Regulation of apoptosis and immune responses by tumor necrosis factor receptor (TNFR) family proteins.

Key words: Apoptosis, Caspases, Death receptors, Tumor Necrosis Factor Receptor Superfamily, Inhibitors of Apoptosis (IAPs).

Description of Research
Programmed cell death or apoptosis is a physiological process of cell auto-destruction critical for the maintenance of homeostasis in multicellular organisms. Dysregulation of apoptosis is associated with some of the most ravaging diseases such as cancer, neurodegenerative diseases, stroke, and immunodeficiency. Our research goal is to understand the molecular mechanisms of apoptosis in the hope that this insight may lead to new directions for therapeutic interventions. Our current projects are focused on three areas: the regulation of caspases, mechanisms of the inhibitors of apoptosis (IAPs), and the signaling pathways of death receptors.

Caspases are the central executioners of apoptosis, and during apoptosis, they cleave a wide range of cellular proteins to dismantle cells. The activation of caspases is intricately regulated. We are investigating the mechanism for caspase activation and the regulation of this process by various cellular factors.

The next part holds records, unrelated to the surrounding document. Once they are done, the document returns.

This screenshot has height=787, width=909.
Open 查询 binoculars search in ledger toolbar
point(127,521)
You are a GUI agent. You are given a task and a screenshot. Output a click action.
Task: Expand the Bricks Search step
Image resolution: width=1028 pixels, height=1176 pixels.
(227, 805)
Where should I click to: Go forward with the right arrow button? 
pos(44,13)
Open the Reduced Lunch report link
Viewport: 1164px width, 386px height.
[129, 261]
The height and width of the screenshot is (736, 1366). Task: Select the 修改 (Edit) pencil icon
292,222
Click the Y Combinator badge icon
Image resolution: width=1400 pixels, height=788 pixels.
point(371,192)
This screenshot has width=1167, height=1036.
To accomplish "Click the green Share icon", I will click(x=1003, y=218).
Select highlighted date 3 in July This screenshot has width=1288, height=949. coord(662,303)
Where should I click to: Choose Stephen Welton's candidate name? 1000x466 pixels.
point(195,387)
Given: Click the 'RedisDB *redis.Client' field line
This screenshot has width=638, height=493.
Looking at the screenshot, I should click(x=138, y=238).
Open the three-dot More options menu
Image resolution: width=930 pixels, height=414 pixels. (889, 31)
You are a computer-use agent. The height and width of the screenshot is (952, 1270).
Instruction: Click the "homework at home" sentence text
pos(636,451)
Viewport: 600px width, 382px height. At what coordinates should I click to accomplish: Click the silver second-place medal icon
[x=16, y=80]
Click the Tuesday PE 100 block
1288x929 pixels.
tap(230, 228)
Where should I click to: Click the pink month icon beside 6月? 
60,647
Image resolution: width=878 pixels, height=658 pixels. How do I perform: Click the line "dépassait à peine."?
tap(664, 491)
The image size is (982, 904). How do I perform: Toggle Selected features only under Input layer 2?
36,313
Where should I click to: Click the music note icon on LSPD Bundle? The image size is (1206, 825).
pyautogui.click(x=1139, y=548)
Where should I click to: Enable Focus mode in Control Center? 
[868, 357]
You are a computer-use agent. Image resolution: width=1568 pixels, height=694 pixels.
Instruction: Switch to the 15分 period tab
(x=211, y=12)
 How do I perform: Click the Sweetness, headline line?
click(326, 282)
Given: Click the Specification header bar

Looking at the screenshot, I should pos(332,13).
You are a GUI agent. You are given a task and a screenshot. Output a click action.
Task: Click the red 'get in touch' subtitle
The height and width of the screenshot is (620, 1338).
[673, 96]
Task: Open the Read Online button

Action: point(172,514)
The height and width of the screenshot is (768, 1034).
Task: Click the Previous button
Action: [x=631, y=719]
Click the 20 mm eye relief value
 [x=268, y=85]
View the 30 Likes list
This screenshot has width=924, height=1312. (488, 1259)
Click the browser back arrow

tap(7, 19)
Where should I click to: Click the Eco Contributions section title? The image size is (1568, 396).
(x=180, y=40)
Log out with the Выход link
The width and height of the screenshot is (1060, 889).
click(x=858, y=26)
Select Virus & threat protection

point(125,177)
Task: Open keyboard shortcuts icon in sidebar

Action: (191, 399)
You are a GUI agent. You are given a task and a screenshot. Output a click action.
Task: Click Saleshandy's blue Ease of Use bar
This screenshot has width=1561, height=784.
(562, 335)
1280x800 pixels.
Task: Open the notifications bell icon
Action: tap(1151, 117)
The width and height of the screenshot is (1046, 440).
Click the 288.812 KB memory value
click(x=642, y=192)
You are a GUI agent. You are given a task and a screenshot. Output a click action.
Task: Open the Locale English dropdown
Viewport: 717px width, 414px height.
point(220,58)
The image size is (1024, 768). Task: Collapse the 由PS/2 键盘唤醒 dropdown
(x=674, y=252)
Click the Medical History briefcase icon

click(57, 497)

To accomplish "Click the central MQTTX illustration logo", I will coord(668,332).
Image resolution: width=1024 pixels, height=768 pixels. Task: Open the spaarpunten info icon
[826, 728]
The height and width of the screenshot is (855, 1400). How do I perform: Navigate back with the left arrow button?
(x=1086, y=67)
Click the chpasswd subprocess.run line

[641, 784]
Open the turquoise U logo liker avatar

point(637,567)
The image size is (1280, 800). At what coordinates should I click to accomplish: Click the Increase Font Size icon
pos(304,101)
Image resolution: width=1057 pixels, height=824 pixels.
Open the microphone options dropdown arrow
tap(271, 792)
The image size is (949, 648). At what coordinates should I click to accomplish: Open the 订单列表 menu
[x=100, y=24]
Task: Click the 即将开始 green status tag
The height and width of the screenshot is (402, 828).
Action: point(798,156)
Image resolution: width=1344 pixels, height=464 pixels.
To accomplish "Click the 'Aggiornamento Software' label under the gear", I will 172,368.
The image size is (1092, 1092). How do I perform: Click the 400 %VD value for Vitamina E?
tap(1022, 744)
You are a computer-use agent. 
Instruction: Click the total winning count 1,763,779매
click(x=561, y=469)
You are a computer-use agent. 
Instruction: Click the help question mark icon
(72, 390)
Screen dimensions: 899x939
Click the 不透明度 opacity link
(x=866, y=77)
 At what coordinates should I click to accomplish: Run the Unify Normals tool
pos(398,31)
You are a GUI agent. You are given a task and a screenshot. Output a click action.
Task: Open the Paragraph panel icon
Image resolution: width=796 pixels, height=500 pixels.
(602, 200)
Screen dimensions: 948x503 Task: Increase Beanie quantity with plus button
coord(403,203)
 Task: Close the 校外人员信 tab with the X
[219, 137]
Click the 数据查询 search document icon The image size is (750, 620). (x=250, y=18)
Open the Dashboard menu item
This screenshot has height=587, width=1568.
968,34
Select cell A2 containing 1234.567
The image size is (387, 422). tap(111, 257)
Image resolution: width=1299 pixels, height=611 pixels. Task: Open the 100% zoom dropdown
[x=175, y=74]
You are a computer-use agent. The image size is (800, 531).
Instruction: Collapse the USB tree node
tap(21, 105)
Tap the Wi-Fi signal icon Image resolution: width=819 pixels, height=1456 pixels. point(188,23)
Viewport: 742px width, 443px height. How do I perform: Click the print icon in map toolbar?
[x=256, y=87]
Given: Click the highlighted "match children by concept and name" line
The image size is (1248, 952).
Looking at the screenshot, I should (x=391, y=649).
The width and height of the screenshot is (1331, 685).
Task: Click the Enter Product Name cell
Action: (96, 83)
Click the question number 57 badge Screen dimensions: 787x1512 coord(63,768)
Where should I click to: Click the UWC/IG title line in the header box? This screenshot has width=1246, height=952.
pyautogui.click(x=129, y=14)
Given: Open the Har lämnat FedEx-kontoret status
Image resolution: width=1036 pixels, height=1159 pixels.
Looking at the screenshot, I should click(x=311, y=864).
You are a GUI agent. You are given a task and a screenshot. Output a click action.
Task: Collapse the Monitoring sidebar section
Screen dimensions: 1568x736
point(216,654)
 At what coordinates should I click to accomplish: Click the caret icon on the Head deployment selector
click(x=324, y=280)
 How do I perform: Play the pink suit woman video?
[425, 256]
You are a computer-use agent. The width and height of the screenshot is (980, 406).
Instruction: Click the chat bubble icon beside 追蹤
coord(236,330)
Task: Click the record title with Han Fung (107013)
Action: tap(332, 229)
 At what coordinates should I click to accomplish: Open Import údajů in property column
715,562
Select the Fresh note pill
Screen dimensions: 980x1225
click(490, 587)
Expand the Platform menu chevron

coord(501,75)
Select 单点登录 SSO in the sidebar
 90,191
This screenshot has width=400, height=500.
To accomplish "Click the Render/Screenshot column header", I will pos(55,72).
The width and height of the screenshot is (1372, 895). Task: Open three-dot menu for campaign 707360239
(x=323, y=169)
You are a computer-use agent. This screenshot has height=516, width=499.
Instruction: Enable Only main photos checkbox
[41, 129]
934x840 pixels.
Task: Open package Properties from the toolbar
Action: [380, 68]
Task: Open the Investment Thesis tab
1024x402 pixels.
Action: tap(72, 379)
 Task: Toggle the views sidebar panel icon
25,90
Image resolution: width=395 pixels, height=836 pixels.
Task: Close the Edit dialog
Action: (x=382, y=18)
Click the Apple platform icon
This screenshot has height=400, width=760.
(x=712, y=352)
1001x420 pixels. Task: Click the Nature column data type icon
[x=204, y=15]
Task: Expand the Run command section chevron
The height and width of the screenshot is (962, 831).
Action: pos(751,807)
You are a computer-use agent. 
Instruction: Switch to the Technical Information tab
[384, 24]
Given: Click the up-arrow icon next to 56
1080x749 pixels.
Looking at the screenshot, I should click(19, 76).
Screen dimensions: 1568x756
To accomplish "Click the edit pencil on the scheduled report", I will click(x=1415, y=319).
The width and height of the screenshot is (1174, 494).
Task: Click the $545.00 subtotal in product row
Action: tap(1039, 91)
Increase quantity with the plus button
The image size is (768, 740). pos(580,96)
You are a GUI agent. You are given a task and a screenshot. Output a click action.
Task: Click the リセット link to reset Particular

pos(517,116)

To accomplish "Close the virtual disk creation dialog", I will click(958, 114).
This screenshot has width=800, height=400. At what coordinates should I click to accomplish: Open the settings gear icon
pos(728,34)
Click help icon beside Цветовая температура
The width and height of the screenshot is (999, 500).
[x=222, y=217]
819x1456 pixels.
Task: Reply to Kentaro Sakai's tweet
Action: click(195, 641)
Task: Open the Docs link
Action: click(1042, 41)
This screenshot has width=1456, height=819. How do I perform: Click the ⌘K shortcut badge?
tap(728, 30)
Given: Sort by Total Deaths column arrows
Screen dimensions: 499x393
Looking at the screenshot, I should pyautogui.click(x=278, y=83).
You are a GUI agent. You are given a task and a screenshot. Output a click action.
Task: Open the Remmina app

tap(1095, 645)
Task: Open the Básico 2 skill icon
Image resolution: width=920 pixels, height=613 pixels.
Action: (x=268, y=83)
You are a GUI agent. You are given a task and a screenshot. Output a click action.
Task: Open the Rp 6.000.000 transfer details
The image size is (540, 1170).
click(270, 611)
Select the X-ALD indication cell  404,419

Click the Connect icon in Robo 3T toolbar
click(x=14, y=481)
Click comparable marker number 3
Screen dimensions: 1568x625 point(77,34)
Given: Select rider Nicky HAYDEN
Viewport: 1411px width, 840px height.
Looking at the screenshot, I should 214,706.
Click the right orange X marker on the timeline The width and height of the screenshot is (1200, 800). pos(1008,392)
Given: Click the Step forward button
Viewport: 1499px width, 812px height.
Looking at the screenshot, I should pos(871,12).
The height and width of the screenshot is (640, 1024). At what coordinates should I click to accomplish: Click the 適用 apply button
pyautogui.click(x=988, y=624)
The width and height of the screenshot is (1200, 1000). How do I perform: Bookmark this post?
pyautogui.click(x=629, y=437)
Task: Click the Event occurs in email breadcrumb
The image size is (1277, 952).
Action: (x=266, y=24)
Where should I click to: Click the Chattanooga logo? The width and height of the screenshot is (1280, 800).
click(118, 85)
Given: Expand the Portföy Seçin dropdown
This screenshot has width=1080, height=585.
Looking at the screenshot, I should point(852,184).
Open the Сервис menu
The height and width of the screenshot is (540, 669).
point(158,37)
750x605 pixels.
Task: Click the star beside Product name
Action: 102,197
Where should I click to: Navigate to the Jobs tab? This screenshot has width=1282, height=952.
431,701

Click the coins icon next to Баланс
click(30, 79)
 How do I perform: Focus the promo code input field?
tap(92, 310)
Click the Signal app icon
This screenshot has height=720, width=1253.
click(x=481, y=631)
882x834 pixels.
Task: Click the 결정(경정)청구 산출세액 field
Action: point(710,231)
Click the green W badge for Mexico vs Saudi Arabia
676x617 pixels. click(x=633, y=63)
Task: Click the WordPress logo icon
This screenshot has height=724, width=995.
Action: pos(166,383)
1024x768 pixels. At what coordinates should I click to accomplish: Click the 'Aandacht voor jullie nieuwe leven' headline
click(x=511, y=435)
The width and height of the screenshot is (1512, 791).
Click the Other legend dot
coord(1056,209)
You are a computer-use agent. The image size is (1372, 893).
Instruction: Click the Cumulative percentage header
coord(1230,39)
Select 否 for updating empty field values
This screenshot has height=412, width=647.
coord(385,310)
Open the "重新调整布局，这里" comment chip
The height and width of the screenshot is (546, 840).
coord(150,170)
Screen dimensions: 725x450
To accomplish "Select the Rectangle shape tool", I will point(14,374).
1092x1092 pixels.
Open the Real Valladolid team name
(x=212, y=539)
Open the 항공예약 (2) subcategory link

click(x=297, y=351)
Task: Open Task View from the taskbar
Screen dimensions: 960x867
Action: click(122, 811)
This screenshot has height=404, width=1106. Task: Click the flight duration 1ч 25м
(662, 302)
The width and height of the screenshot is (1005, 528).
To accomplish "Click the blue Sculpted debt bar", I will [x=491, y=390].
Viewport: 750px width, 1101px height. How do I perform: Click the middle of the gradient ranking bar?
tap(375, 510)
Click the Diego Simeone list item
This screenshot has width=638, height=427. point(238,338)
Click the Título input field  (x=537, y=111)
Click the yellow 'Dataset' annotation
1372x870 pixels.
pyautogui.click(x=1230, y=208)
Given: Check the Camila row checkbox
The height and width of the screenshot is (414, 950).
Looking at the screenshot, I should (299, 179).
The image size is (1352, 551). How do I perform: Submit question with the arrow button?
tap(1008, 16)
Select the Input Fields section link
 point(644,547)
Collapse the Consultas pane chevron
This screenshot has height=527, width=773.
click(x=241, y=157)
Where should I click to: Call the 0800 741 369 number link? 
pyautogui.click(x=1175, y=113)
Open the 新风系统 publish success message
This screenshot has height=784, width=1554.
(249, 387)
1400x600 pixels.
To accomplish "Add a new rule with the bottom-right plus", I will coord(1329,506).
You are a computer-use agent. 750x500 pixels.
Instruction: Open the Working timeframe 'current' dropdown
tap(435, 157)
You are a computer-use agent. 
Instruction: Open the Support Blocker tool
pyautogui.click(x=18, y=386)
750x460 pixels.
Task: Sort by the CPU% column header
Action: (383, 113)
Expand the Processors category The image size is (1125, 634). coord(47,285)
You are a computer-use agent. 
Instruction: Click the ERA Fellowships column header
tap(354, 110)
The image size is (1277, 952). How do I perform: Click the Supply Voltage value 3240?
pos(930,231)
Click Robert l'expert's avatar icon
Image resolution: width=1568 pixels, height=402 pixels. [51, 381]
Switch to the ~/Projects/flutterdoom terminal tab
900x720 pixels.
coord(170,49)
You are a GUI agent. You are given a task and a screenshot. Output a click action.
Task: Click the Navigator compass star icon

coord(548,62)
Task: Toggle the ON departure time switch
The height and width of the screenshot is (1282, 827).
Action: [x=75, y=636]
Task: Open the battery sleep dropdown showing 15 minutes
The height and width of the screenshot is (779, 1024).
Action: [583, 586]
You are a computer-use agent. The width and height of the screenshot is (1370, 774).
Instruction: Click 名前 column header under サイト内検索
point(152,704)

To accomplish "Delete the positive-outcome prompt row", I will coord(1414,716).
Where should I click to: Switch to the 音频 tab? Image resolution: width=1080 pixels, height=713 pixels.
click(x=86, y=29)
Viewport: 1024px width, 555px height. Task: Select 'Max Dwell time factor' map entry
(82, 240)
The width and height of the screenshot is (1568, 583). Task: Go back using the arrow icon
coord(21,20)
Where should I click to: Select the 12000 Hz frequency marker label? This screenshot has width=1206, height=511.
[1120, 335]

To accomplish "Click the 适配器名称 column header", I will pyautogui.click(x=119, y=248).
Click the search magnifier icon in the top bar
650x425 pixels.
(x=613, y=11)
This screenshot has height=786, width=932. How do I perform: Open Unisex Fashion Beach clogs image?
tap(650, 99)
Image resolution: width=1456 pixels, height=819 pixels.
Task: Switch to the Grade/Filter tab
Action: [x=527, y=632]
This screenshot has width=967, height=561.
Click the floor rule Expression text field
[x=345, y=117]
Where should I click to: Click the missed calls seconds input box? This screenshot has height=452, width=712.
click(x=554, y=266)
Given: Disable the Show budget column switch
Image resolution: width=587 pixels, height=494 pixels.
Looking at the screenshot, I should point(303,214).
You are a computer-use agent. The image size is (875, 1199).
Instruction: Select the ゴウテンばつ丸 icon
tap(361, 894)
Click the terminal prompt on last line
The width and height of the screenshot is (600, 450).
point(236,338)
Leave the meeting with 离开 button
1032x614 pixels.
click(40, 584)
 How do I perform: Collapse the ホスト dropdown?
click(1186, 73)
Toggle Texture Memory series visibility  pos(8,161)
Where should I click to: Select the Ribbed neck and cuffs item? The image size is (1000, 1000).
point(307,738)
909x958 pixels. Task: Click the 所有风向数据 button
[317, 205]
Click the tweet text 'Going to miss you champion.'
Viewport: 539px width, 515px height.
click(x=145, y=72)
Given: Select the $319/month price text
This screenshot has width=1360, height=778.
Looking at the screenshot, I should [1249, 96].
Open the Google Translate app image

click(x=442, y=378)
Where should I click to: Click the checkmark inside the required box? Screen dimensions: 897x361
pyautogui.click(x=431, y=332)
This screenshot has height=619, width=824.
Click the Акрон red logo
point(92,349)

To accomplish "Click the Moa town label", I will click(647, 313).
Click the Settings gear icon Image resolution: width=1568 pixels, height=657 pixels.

IAPs are a major group of apoptosis regulators. They inhibit apoptosis in part by directly binding to and inhibiting caspases. Some IAPs are E3 ubiquitin ligases and regulate the expression levels of pro- as well as anti-apoptotic proteins. We are investigating the diverse functions of IAPs by identifying and characterizing the substrates for the IAPs’ E3 activity.

Death receptors--such as Fas, TNFR1, and TRAIL receptors--in the TNFR superfamily mediate apoptosis in a wide range of cells, especially in lymphocytes. These receptors can also activate genes involved in the regulation of immune responses and promote cell proliferation under certain conditions. We are studying the downstream signaling events of these receptors that underlie their ability to dictate cell life and death.

Rotation Projects for 2006-2007
Rotation projects are available in each of the three main research areas of the lab. Students are encouraged to discuss their interests with Dr. Yang to come up with possibilities. Sample projects include:

1. Identify novel caspase regulatory proteins, IAP substrates, and downstream components of the TNFR family proteins through biochemical purification and/or the yeast two-hybrid system;
2. Assess functions of putative apoptotic proteins using various approaches including the siRNA gene knock-down technique;
3. Study global changes in the expression levels of proteins in response to apoptosis induction and the engagement of TNFR family proteins; and
4. Determine genetic alterations in tumor cells that render them resistant to apoptosis.

Lab personnel:
Natalie Howe, Research Specialist
Holli Kawadler, Graduate Student
Hongtu Liu, Postdoctoral Fellow
LiKe Qu, Postdoctoral Fellow
Jun Tang, Postdoctoral Fellow
Wensheng Xie, Postdoctoral Fellow